§ Work task
With the line containing "Norwegen (43, 2413)" as the start and the line containing "mord (33, 2371)" as the end, transcribe that span of the entries below exactly, including both.

§ The records
====================

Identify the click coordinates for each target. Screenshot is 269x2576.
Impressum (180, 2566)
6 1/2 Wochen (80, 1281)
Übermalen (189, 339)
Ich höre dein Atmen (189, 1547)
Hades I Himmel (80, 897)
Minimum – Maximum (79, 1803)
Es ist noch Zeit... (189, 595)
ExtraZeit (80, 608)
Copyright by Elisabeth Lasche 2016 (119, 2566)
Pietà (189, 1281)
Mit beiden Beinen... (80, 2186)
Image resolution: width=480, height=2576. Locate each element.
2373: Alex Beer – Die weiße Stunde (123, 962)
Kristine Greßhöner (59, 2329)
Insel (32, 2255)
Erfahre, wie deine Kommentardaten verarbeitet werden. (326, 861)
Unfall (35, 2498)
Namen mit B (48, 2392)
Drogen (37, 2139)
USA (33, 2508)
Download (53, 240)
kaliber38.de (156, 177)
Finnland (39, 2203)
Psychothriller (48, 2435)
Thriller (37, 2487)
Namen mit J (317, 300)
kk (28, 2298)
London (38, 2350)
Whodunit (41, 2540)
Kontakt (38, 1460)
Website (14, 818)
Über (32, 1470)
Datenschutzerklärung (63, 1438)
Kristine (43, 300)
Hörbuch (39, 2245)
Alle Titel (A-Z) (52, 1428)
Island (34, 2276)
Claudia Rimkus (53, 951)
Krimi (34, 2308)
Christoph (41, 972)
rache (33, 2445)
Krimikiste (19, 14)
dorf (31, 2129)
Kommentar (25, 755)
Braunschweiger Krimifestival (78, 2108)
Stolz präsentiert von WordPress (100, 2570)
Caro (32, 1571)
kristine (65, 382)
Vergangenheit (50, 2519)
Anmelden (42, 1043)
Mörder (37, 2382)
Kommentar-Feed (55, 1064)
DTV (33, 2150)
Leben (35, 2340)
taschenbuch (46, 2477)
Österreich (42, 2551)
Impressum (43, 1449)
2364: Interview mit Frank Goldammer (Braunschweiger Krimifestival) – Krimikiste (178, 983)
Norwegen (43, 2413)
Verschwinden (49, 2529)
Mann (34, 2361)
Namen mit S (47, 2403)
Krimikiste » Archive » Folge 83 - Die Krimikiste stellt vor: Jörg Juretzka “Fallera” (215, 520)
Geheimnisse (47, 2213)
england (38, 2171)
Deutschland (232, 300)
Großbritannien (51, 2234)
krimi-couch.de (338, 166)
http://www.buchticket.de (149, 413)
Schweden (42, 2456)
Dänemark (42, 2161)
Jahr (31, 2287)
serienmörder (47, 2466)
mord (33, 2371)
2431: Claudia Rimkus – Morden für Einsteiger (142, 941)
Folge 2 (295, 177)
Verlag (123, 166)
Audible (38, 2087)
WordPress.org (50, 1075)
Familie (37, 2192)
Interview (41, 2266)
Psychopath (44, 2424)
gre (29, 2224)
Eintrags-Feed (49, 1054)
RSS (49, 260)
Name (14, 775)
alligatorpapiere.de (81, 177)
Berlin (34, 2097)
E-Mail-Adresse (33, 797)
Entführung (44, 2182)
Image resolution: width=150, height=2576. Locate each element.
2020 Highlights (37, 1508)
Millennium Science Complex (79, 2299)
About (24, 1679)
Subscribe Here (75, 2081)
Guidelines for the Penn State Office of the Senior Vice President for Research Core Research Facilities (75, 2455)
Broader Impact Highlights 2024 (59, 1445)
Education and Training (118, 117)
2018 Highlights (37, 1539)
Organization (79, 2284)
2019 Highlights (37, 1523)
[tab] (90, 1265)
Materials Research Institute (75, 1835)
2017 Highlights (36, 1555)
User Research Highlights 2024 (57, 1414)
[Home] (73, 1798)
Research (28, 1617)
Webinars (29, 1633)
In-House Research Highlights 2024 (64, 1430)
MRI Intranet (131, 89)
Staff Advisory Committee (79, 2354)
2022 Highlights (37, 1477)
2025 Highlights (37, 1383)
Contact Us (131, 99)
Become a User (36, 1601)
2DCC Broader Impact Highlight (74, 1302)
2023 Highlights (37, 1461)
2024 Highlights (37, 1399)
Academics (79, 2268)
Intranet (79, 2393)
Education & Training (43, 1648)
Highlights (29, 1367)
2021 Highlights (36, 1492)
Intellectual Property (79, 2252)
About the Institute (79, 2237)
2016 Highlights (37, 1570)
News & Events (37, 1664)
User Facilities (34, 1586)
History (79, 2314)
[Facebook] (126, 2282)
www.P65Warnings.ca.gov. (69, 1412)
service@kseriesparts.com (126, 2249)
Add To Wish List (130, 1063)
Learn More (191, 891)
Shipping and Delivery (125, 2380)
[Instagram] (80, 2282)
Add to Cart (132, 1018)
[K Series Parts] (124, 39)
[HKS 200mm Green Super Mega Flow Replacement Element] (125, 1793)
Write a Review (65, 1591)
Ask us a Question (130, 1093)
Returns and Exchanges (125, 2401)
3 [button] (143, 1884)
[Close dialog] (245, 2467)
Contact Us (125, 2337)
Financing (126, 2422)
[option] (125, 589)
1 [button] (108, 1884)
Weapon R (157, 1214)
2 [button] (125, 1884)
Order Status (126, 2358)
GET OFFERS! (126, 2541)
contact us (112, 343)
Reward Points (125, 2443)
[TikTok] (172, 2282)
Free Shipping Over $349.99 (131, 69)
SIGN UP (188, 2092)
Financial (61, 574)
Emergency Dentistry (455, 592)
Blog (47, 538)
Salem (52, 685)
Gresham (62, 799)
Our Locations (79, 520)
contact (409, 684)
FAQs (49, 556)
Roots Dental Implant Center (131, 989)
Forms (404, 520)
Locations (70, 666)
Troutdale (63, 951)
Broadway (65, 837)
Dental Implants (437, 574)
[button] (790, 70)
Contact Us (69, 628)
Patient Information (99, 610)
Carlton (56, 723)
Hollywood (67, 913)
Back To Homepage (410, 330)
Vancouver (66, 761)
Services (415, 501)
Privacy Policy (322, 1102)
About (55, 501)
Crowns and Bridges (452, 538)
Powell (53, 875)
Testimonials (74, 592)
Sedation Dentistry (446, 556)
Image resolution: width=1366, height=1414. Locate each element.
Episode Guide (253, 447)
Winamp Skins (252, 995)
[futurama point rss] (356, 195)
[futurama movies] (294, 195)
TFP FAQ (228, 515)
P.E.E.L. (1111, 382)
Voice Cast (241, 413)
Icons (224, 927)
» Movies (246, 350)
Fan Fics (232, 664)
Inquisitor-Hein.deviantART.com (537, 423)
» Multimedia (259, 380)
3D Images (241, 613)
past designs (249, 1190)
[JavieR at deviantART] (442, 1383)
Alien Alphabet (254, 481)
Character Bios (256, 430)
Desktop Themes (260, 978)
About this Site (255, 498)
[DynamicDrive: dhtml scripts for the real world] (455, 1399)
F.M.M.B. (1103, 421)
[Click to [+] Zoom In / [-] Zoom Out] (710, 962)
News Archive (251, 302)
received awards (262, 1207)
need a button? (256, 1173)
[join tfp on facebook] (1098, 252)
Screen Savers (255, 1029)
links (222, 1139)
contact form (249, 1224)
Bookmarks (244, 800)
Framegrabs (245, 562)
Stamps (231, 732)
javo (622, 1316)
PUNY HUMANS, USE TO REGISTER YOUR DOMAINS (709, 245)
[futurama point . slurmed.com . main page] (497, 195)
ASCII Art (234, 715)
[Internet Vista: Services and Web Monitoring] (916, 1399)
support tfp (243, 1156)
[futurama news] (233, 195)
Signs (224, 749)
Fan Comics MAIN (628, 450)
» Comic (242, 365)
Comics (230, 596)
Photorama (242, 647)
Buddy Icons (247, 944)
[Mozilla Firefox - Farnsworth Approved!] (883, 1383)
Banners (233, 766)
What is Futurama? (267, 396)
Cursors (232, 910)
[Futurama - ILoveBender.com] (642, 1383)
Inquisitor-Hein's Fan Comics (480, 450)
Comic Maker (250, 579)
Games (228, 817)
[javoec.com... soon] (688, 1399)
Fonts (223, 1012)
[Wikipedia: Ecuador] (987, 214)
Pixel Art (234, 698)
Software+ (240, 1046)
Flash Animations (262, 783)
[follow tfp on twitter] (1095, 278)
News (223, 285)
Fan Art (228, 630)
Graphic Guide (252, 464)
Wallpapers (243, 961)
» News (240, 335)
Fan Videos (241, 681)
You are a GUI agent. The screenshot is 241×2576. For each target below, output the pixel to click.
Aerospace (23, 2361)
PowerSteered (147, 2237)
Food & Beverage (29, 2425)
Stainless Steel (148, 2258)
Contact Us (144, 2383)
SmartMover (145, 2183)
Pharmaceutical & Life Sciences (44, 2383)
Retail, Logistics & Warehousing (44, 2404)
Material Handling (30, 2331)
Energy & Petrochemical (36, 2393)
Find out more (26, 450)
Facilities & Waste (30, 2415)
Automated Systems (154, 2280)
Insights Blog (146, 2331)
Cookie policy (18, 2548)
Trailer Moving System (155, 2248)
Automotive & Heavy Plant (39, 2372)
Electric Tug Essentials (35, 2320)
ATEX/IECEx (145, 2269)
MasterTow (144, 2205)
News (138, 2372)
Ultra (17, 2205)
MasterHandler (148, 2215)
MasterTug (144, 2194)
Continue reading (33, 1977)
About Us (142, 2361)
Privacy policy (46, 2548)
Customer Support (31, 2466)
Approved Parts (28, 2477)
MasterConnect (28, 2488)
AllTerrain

====================

§ Answer section
Norwegen (43, 2413)
Verschwinden (49, 2529)
Mann (34, 2361)
Namen mit S (47, 2403)
Krimikiste » Archive » Folge 83 - Die Krimikiste stellt vor: Jörg Juretzka “Fallera” (215, 520)
Geheimnisse (47, 2213)
england (38, 2171)
Deutschland (232, 300)
Großbritannien (51, 2234)
krimi-couch.de (338, 166)
http://www.buchticket.de (149, 413)
Schweden (42, 2456)
Dänemark (42, 2161)
Jahr (31, 2287)
serienmörder (47, 2466)
mord (33, 2371)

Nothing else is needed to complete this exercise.